Mirosław Korbel (trener ROW-u Rybnik): Było trochę niewiadomych przed tymi zawodami. Wczorajsze Grand Prix trochę mnie uspokoiło, bo Fredrik w swoim ostatnim biegu pojechał już dobrze. Dużym znakiem zapytania była dyspozycja Rafała Szombierskiego. Chwała jemu, że wszystko u niego zagrało. Cieszę się bardzo ze zwycięstwa i punktu bonusowego. Chciałem również pogratulować przeciwnikowi czystej walki. Właściwie w całym dwumeczu tylko jeden punkt dzielił te drużyny. Teraz będzie trudniej, bo poprzeczka rośnie z każdym przeciwnikiem.
Lech Kędziora (trener Włókniarza Vitroszlif CrossFit Częstochowa): Zabrakło jak zawsze na wyjeździe. Nie obroniliśmy bonusu, ale niestety na żużlu o wyniku decyduje cała drużna. Dobrze pojechali Rune Holta, Leon Madsen. Postawa Sebastiana Ułamka jest na pewno zaskoczeniem. Tym meczem zaskarbił sobie przychylność u kibiców i moją. Brakuje nam w dalszym ciągu tego czwartego zawodnika. Mam tu na myśli Mateja Zagara, który już od dłuższego czasu nie robi tego, czego od niego oczekujemy. Mam nadzieje, że w najbliższym czasie ten zawodnik dołączy do reszty, bo będziemy rozgrywali tylko ładne i emocjonujące mecze, a punktów to nam nie da. Także bierzemy się do roboty i jedziemy dalej. Gratuluję drużynie z Rybnika zdobycia punktu bonusowego i zwycięstwa.
Kacper Woryna (zawodnik ROW-u Rybnik): Szczerze to słabo oceniam swój występ po tym, co było ostatnio.
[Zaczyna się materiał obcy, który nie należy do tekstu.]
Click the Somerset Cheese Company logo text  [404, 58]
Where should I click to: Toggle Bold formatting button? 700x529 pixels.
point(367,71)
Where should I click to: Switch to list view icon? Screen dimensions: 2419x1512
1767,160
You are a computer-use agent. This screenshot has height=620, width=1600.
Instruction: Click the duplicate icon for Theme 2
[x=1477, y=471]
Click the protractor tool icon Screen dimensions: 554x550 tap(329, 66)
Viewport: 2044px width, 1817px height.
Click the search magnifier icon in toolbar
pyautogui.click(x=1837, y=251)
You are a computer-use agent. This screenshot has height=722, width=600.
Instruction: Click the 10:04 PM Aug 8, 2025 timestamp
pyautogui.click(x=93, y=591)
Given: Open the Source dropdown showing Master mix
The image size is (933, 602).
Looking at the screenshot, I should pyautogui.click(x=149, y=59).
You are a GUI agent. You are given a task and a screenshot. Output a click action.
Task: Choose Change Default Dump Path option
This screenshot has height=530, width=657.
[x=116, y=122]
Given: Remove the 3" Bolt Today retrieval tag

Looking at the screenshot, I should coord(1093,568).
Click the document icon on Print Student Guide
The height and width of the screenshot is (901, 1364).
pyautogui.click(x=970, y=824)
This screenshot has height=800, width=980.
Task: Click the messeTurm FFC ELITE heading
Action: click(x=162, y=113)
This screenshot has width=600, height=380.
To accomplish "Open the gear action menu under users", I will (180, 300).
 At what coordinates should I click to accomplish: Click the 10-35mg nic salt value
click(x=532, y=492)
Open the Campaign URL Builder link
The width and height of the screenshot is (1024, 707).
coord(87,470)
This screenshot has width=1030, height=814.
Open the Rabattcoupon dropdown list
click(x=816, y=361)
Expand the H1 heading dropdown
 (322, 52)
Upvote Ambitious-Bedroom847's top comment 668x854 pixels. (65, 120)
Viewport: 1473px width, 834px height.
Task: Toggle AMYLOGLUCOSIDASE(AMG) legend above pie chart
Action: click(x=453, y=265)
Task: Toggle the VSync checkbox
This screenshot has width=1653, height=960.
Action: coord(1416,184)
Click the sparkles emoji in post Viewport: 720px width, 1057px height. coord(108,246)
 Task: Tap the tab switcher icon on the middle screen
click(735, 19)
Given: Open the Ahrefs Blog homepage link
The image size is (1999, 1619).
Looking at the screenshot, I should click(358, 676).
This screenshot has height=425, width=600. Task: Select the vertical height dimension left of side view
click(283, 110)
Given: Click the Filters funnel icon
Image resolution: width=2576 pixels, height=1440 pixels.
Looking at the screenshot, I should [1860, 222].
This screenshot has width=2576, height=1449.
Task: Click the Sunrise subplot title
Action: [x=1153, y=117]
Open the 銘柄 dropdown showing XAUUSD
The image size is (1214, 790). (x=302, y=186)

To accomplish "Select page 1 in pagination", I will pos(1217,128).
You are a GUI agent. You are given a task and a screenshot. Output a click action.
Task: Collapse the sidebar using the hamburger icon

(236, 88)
Nie jest też tak, że jestem niezadowolony. Po Toruniu było nad czym kombinować. Nie czułem tej szybkości podczas dzisiejszego meczu i trochę się męczyłem na trasie. Punkty może tego nie pokazują i trochę miałem szczęścia. Nie ma co spoczywać na laurach. Musimy dalej szukać ustawień w sprzęcie i więcej trenować, żeby lepiej się dopasować.
Rune Holta (zawodnik Włókniarza Vitroszlif CrossFit Częstochowa): To było bardzo trudne spotkanie z naszej perspektywy. Gubiliśmy się z ustawieniami na początku. Tor był śliski. Na pewno bardziej niż w ubiegłym roku. W trakcie spotkania zmieniliśmy kilka rzeczy w sprzęcie i było już znacznie lepiej. Był to mecz pełen walki, ale niestety przegrany dla nas. Gospodarze byli lepszą drużyną.